There were 973 people recorded with the surname Deasy in the 1901 Irish census. Alternative spellings of Deacy and Deasey were less frequent, featuring 169 and 50 times respectively

The name is featured in James Joyce's book Ulysses. At the time of publication the surname was mainly concentrated in County Waterford and in West Cork.

==Notable Deasys==
- Austin Deasy (1936–2017) - Irish politician, who was minister for agriculture from 1982 to 1987.
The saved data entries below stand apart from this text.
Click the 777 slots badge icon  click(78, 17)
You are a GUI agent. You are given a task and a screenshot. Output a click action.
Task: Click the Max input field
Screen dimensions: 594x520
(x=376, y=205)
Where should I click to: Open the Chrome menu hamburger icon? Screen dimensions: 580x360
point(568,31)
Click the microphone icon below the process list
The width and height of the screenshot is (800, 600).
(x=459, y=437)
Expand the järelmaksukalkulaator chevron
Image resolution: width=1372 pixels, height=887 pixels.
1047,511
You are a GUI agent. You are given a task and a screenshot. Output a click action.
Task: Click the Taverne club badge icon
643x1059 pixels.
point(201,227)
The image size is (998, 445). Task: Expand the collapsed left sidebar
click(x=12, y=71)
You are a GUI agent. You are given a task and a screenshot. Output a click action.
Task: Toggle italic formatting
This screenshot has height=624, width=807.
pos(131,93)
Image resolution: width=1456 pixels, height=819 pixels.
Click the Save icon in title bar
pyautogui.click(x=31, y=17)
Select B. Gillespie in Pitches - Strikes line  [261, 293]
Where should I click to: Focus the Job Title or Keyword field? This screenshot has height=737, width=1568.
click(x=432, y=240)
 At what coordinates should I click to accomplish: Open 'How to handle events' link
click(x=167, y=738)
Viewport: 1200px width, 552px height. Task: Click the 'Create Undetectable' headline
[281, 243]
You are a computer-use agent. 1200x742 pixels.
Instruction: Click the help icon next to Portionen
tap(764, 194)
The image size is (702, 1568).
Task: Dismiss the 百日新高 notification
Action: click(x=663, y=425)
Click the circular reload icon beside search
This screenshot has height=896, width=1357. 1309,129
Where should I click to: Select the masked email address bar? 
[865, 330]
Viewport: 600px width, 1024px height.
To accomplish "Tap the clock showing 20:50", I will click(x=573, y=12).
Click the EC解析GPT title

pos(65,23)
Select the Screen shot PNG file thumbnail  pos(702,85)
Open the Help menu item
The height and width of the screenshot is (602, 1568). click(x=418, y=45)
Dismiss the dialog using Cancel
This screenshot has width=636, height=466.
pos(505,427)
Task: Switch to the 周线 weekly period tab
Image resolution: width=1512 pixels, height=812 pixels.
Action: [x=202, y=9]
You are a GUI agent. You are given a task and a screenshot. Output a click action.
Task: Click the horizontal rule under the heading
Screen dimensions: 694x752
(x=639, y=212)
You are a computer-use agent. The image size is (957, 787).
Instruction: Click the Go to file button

- Bill Deasy - American singer-songwriter, recording artist and author
- Conor Deasy - Singer with The Thrills
- Daniel Deasy (b.1966) - Democratic member of the Pennsylvania House of Representatives
- Henry Hugh Peter Deasy (1866-1947) - automotive pioneer.
- John Deasy (b.1967) - Irish politician
- Liam Deasy (1896–1974) - Irish Republican Army officer during war of independence
- Mike Deasy (b.1941) - Guitarist and member of The Wrecking Crew
- Richard Deasy (1812–1883) - Irish lawyer and judge who sought to reform tenants' rights. Friend and ally of Daniel O'Connell.
- Rickard Deasy (1916–1999) - Irish Farmers' rights campaigner
- Timothy Deasy (1839–1880) - Captain in the Irish Republican Brotherhood. One of several Fenians prisoners rescued from a prison van in Manchester in 1867.